Like many, this is the longest I've gone w/out giving an academic talk to a live audience. I was arranging my 100,000+ baseball card collection (Unopened '89 Fleer Set in background!) for fun during a pandemic, and found my job talk at Queen's from December 2007 and have thoughts
I barely spoke in classes as an undergrad student, and had to work up the courage to visit profs during office hours to figure out how I could become like them someday. It took a while to realize that they welcomed the curiosity.
First professional talk to US FDA as a grad student about measurement distinguishing negative Sx and cognition. Filled in for my mentor. When senior person wrote to tell him I did a great job, it was a huge turning point (mentors, let your trainees behind the curtain!).
Next presentation was to clinical rounds at a hospital - just reviewed that .ppt. Wow, everything I tell trainees not to do now, I did. Animations? More the better. Bullet points and read from the slide? They'll love it! Jokes about Bleuler and Kraepelin's mustache? At least 3.

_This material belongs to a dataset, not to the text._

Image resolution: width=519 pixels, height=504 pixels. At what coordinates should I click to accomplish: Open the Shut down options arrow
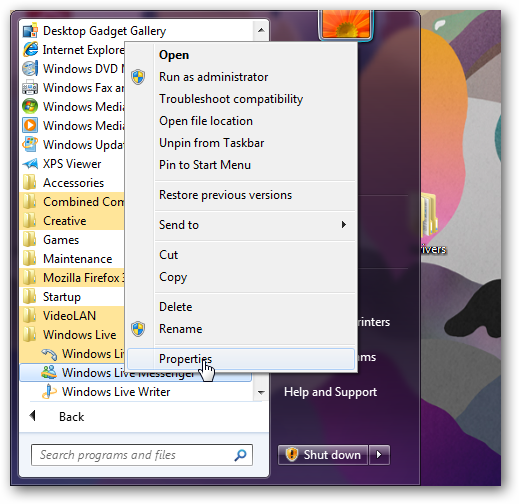pyautogui.click(x=379, y=455)
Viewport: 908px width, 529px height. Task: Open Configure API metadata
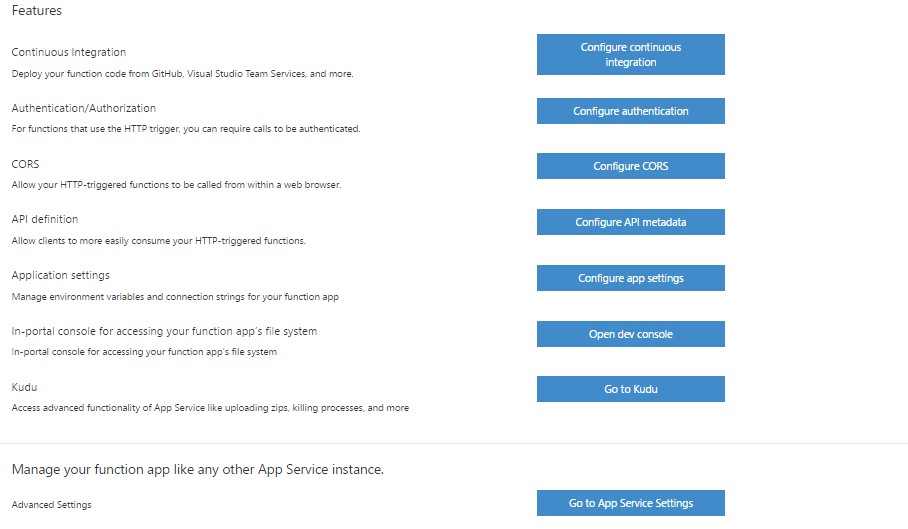pyautogui.click(x=631, y=222)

So, my job talk at Queen's? I can't believe how limited my ideas were then and how naive I was about what it means and what it takes to run a lab and mentor. I know what I meant to portray as a lab director, being my work, but I don't think the audience would be drawn in.

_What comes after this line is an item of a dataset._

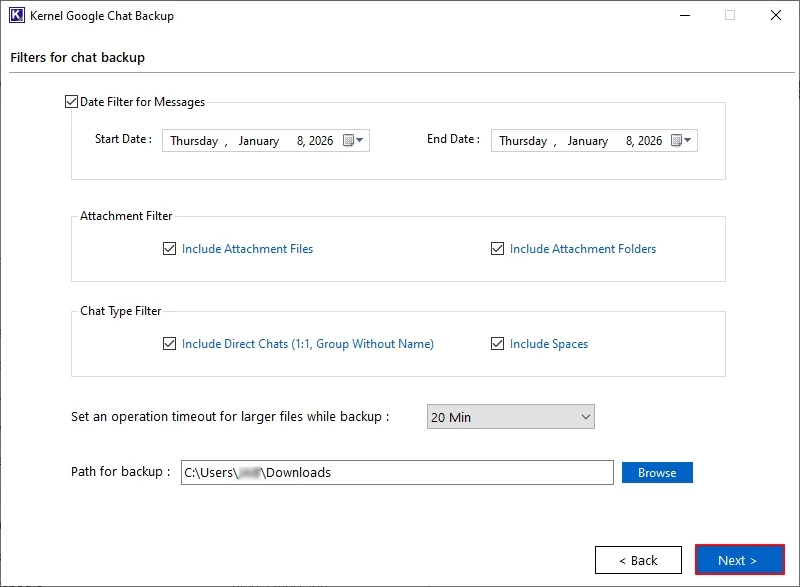This screenshot has width=800, height=587.
Task: Close the Kernel Google Chat Backup window
Action: pos(776,16)
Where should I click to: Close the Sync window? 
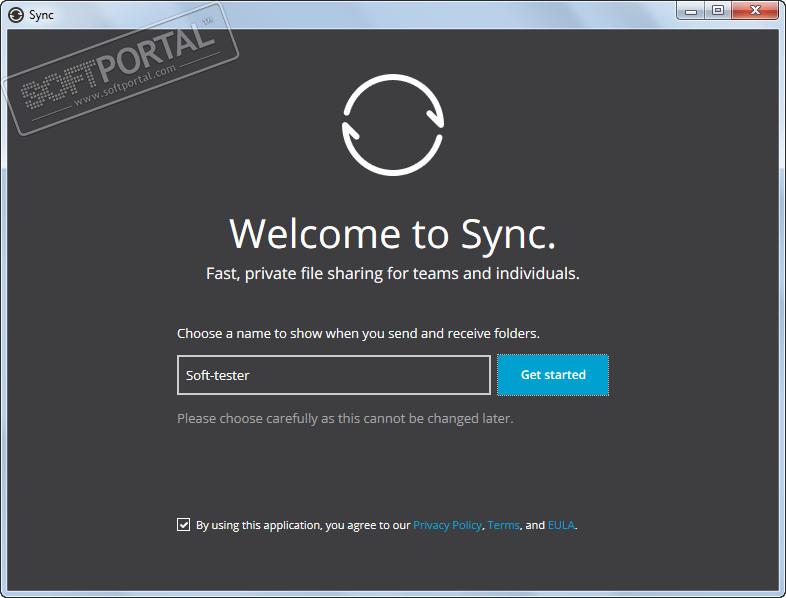coord(755,11)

So much of that talk was: I did this & found this. I might do that next & I might see that. I think it is so important not only for the audience but for your own thinking to present in a way that makes you think about the story of the work-paper session or job talk, an arc helps.

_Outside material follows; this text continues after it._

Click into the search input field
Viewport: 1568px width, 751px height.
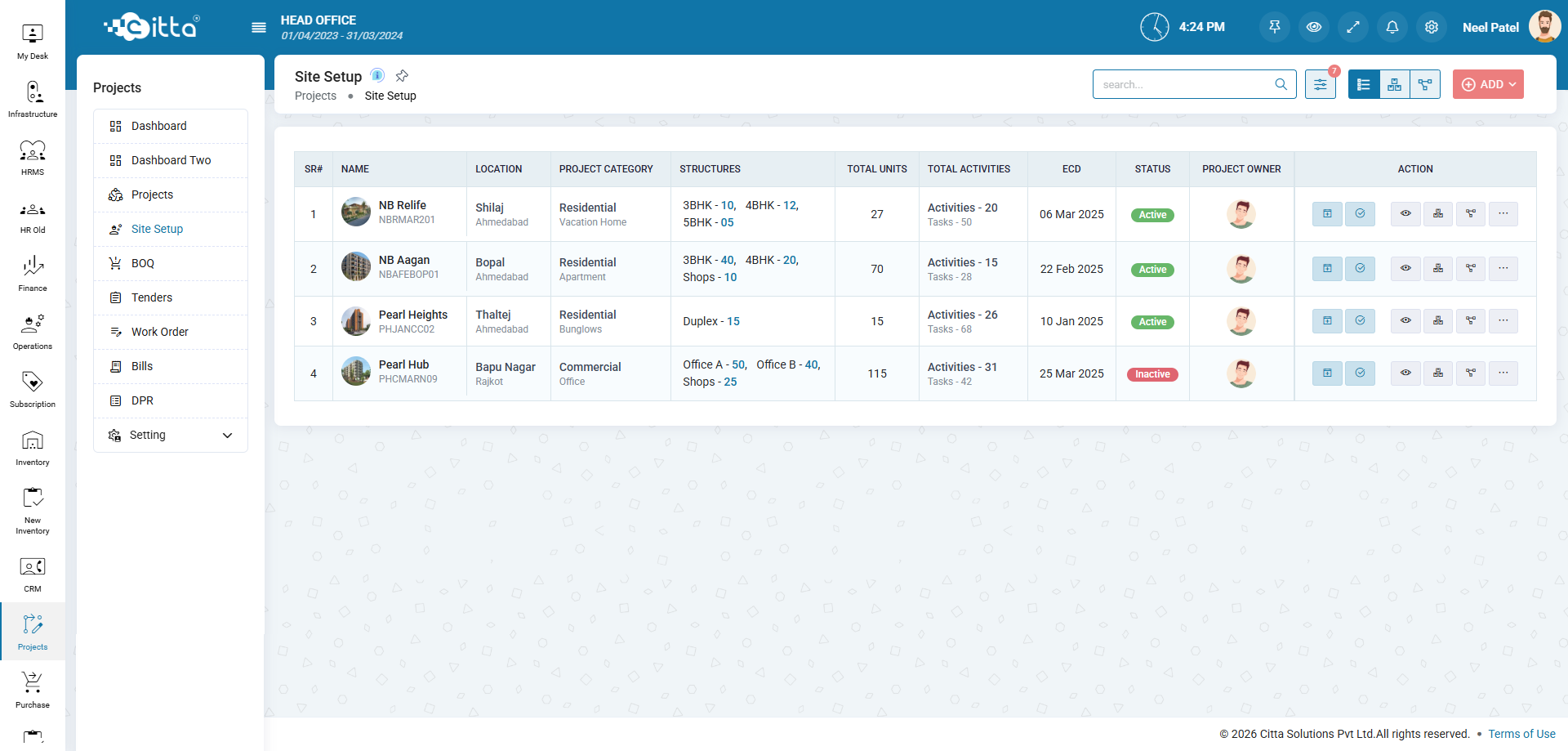coord(1184,84)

When I look back, I see how important it is to talk as much as you can, borrow styles from presenters (but be yourself, or at least your academic self), and try something new each time you present to grow (test those presentation hypotheses!)
Now I watch my incredible UG students & trainees. Can't believe how effective they are, but they still have doubts. Becoming an effective presenter is a process & those whose presentations you admire now, were once probably reading bullet points and making jokes as bad as mine.
Conference organizers: We need to create more opportunities for our trainees to give talks. Overcrowded poster sessions with fake cheese and stale crackers are only so helpful. I'd like to see at least an equal share of registration/presentation time for junior investigators.